While his managerial career by the numbers here- 299 Regular Season and 16 Post Season games – was but a blip on the franchise radar, Dallas Green‘s (8/4/34 – 3/22/17) contribution to the Philadelphia Phillies, and it’s long suffering Phans, was incalculable.
“The Phillies didn’t fire Danny Ozark,you guys did.”
As a single guy in his 20’s, living on his own in Center City and yet to meet my future life partner, I was able to indulge in my obsession with the Phillies instilled in me by my sports loving parents. It was an easy ride down to the Vet where I anguished over some high priced, highly touted ballplayers, not living up to their potential under the mild-mannered Danny Ozark.
That changed when in late August 1979, a plain speaking, no nonsense Delaware native named Dallas Green, was hired to take over on an “interim basis”. The quote above from the first day he was in the locker room set the tone for the discipline he was brought in to instill in the players. “I’m a screamer, a yeller, and a cusser.” he said. “I never hold back.”
As already an “old school” baseball guy because of the values my father taught me that held true in life and sport, I appreciated what he was bringing to a team I saw as not playing the game the “right way”, and taking their talent for granted as if someone was going to hand them a title.
“Any players acting unprofessionally, or embarrassing me or the club, will be fined at my discretion,”
This was found at each player’s locker to start the 1980 season, and though the players often bristled at this approach, it was what they needed to bond together and play as a team.
Then on August 10th, in the tirade heard across the state – though in the pre-internet days we had to read about it the next morning – Dallas really let the team have it after a listless 7-1 loss in the 1st game of an extinct species known as a twi-nite double header in Pittsburgh.
“This bleeping game isn’t easy,” Green bellowed. “It’s tough, especially when you have injuries.
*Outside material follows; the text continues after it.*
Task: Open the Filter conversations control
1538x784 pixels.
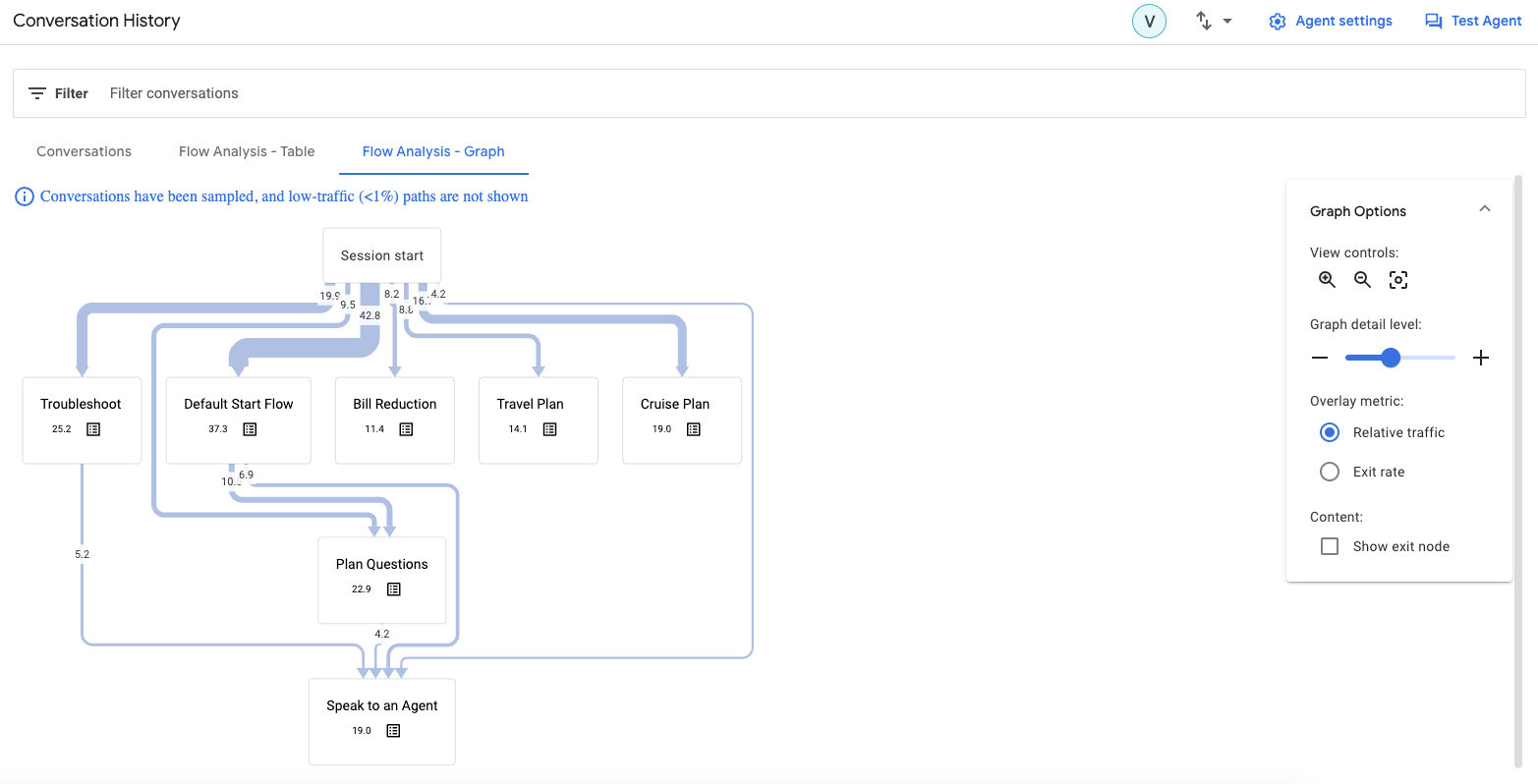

But you guys (have) got your bleeping heads down.
“You’ve gotta stop being so bleeping cool. Get that through your bleeping heads. If you don’t, you’ll get so bleeping buried, it ain’t gonna be funny.”
Though they lost the next game and still were not happy about being chewed out, something clicked soon after and the Phillies, who were in third place in the NL East, six games behind both the Pirates and Expos, finally saw the results of all Dallas’ efforts and in the last day of the season passed the Expos to move on to, IMHO, one of the best NLCS of all time against the Houston Astros. The rest is history.
No Phillies Phan alive then can forget the scenes on the field and in the clubhouse that October night in 1980 after the Phillies clinched the series 4 games to 2 over the Kansas City Royals. The memories of that night – my future wife and I were already living together not far from Broad and Pine Streets and were literally dancing in the streets – and the Parade to come, while a bit sepia toned with age, live on with the also special but crisper ones of 1993 and 2008.
Dallas left after the ’81 season, but he would come back to the club in 1998 as Special Assistant to the GM and has been with the team since.
“Baseball helped me cope. You sink yourself into your work.”
While he blended into the background for most of his time here, my latest lasting memory of Dallas unfortunately came at a time of tragedy for his family. His granddaughter, Christina was killed in the same January 11th 2011 attack in Arizona that injured U.S. Rep. Gabrielle Giffords. It was a glimpse into the man as well as the baseball lifer that inspired everyone who saw how he reacted, emotional yet studied, to find a way to live and move on from unspeakable events.
“I can’t be somebody I’m not.”
Honesty, Integrity, Steadiness, Straightforwardness, these are all qualities I admire in people – especially those in the public eye – and Dallas Green embodied all those things and more. Boy do we need those qualities in the Cult of Personalities that dominate our world today.